I recently installed an Autometer tachometer in my car, thanks to the help of 66Runt and 19Stang66. I am a complete newb to electrical wiring, so if someone like me could put this together than I am sure anyone could. 66Runt recommended I make a thread with some of the pics I took because although there are lots of threads on this topic there is no definitive 'tach wiring' thread. so here goes
Step 1: buy a tach
I bought the pedestal mount 3 3/4" Autometer Street Tach in a black housing for only $81.88 from Summit Racing. I chose this because it is not too big and blends in nicely with the instrument cluster in my '65.
Step 2: mount the tach
I chose to mount mine off to the side on the steering column. this part is up to you. you can do what I did, or mount on the dash, or close to the A-Pillar, or by the shifter, etc.
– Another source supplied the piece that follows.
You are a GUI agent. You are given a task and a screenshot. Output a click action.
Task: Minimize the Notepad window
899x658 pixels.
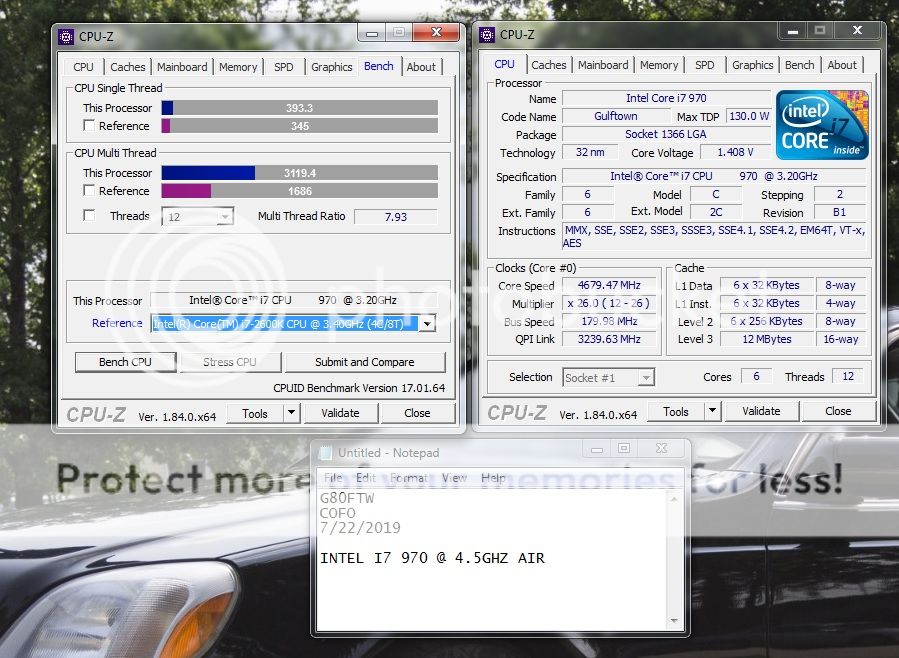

In my position, the only thing I am blocking on the dash is the ALT idiot light, which will be useless anyway once my 1-wire PowerMaster goes in. If you are mounting on a flat surface, there are two screws included to hold the tach down. I used a hose/worm clamp (about $2.00) I got from Ace Hardware to secure it to the steering column.
Step 3: Wiring!
your tach will come with 4 wires sticking out the back. Green, Red, Black, and White.
Green goes to either the (-) side of your coil or to an ignition box if you have one. note: always attach to the tach terminal on the ignition box instead of the coil, otherwise you will fry your tach! This is the only wire which goes into your engine bay, everything else is under the dash. The picture helps show where the wire goes through the firewall, it's above some wires and should be close to where your windshield wiper wire goes.
now that you have the wire through the firewall, attach it to the coil/ignition box. for the coil, buy a loop connector to attach to the wire and bolt on. for the box, mine had a male post terminal sticking out of it. I bought a male terminal to attach to the wire. (pics below)
Next up, it is probably a good idea to ground your tach. While the instructions from Autometer recommend grounding it to the engine, any unpainted bolt with contact to bare metal will work. The most conveniant I found was the interior courtesy light on the driver's side. Attach a loop style connector to the end of the wire and slip it between the screw and the light housing.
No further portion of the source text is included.